## Task directions
Copy out every line of the data below that contains the word "dimensions".

--- Begin ---

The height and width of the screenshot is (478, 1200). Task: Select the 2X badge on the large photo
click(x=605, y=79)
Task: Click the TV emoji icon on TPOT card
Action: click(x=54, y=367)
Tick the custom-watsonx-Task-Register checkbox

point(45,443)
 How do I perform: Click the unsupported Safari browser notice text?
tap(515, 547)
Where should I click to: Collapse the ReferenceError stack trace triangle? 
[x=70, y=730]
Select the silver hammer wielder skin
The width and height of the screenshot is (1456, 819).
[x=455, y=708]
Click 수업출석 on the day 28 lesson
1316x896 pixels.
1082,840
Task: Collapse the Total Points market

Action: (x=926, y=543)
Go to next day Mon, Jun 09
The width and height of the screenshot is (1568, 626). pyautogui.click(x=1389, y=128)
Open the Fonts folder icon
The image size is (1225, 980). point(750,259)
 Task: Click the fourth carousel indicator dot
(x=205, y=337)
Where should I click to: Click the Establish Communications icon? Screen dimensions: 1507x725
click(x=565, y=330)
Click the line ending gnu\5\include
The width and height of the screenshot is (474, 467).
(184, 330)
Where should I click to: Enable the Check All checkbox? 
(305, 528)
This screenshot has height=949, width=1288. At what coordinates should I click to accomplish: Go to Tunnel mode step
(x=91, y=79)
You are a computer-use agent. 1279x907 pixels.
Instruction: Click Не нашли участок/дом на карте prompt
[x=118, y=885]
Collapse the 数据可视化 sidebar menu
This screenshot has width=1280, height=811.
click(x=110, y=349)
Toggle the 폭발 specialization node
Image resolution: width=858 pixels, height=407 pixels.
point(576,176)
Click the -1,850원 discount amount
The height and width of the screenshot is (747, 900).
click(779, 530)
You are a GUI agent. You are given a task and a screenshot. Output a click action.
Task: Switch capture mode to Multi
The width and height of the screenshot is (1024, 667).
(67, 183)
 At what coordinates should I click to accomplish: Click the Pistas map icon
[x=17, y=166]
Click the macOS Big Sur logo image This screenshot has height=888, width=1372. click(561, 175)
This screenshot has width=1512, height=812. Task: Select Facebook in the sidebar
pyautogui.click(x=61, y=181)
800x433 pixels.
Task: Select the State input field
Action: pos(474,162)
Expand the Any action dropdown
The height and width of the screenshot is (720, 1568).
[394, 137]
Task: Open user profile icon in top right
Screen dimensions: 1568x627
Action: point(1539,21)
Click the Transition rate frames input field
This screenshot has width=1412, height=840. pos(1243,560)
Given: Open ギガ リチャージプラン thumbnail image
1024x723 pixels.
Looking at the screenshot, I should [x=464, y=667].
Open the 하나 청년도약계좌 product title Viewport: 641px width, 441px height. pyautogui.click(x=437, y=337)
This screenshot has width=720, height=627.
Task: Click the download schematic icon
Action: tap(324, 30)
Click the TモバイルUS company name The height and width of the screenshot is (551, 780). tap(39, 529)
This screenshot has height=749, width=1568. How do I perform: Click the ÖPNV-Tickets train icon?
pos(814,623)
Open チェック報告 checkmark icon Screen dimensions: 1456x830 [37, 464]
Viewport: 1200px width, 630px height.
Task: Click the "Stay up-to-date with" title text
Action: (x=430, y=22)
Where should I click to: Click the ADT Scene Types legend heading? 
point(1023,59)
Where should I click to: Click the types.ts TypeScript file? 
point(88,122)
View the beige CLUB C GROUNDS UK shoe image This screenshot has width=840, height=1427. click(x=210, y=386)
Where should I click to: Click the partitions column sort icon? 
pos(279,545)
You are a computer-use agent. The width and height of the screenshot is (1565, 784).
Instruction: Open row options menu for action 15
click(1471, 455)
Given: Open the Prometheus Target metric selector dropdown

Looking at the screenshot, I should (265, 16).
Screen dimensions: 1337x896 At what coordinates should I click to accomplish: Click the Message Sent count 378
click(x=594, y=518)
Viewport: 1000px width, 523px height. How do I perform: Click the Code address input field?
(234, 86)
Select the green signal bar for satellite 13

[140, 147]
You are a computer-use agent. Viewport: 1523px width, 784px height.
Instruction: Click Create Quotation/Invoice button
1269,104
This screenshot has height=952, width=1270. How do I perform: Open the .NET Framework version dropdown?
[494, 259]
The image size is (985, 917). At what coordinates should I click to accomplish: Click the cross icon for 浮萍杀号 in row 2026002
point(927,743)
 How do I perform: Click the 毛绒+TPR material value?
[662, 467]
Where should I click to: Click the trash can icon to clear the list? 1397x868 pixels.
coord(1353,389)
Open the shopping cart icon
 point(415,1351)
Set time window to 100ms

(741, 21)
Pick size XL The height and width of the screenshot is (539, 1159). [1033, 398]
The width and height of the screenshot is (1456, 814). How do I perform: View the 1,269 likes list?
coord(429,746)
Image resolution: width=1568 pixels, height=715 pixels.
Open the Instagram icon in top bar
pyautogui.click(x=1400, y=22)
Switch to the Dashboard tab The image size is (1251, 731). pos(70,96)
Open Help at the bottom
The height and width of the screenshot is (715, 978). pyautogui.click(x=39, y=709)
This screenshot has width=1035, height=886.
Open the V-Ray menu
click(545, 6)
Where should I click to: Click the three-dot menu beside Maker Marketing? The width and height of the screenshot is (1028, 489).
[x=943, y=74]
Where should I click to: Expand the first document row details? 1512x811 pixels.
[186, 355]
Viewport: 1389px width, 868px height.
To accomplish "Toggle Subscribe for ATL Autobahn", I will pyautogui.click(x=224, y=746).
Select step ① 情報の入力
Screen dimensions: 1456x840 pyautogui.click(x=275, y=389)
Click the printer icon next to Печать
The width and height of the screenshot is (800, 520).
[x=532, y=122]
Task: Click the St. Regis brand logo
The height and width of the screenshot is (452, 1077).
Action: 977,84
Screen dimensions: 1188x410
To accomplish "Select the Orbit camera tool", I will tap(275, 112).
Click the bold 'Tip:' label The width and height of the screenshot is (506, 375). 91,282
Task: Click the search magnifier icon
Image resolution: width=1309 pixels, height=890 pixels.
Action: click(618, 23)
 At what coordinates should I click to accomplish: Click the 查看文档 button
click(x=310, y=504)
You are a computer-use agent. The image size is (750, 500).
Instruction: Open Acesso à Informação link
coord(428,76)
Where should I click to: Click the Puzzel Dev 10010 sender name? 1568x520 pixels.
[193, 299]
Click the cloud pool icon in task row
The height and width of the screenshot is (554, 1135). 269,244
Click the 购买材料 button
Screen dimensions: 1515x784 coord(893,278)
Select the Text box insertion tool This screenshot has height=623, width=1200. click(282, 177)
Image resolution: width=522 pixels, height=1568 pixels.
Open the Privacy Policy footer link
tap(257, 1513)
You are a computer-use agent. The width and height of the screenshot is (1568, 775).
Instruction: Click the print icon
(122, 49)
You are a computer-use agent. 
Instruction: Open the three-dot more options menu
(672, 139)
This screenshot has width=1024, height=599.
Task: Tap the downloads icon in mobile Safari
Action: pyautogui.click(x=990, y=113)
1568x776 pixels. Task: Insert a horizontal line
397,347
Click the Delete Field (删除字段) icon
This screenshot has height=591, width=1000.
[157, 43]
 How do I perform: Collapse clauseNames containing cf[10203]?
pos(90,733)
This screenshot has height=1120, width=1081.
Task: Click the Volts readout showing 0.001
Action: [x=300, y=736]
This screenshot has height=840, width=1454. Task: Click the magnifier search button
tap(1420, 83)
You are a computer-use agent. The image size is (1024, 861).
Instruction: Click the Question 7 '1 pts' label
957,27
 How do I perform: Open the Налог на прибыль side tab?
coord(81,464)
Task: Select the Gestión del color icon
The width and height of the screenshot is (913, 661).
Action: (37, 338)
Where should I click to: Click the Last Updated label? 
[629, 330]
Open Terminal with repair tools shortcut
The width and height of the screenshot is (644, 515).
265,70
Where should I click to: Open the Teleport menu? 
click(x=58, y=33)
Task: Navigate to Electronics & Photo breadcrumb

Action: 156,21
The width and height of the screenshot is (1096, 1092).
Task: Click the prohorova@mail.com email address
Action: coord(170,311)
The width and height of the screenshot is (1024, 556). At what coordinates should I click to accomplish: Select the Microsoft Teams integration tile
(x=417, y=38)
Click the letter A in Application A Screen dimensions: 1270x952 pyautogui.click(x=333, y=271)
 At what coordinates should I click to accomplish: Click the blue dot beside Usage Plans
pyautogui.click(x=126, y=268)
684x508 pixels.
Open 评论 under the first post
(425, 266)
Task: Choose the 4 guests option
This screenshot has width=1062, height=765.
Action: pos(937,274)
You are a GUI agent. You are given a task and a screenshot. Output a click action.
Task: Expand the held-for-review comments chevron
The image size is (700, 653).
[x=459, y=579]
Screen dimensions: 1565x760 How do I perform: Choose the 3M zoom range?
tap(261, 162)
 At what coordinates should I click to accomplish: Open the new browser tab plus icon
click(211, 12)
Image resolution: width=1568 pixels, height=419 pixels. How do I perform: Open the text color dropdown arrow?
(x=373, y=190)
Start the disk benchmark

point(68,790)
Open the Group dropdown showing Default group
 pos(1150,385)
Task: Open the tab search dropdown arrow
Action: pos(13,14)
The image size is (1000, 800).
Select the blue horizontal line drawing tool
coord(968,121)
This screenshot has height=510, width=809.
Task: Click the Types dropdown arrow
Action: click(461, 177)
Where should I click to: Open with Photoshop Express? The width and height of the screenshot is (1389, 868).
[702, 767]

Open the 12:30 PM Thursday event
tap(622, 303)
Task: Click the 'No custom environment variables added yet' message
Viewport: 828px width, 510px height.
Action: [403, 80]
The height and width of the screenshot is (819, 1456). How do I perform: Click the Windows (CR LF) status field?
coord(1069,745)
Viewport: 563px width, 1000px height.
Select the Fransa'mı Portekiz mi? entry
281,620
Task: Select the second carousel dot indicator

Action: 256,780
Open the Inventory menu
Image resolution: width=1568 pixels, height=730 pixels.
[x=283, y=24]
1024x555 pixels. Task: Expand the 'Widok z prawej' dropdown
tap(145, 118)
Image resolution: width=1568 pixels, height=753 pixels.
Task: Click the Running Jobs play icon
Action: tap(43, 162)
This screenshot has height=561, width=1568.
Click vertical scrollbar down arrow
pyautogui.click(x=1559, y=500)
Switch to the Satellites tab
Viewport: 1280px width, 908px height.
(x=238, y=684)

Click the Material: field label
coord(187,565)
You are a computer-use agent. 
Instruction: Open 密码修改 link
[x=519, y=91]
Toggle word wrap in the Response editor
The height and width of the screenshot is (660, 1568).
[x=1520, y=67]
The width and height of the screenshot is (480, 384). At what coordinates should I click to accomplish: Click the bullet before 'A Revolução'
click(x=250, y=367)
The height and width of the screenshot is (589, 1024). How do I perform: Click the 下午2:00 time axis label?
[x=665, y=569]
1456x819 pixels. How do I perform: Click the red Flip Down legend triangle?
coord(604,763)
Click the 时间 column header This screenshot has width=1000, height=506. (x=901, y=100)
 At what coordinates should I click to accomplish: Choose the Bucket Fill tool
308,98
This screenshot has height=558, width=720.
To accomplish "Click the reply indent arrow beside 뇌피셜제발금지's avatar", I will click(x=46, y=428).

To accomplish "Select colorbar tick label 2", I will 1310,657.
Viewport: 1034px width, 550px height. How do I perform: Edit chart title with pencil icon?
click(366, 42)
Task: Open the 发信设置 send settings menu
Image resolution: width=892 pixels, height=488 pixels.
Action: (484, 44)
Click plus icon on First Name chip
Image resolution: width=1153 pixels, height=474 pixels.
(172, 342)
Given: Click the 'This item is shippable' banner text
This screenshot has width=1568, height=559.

--- End ---

## Response to the exercise
Where should I click to: Click the Establish Communications icon? Screen dimensions: 1507x725
Screen dimensions: 1568x627
Open チェック報告 checkmark icon Screen dimensions: 1456x830 [37, 464]
Screen dimensions: 1337x896 At what coordinates should I click to accomplish: Click the Message Sent count 378
Screen dimensions: 1456x840 pyautogui.click(x=275, y=389)
Screen dimensions: 1188x410
Screen dimensions: 1515x784 coord(893,278)
Click the letter A in Application A Screen dimensions: 1270x952 pyautogui.click(x=333, y=271)
Screen dimensions: 1565x760 How do I perform: Choose the 3M zoom range?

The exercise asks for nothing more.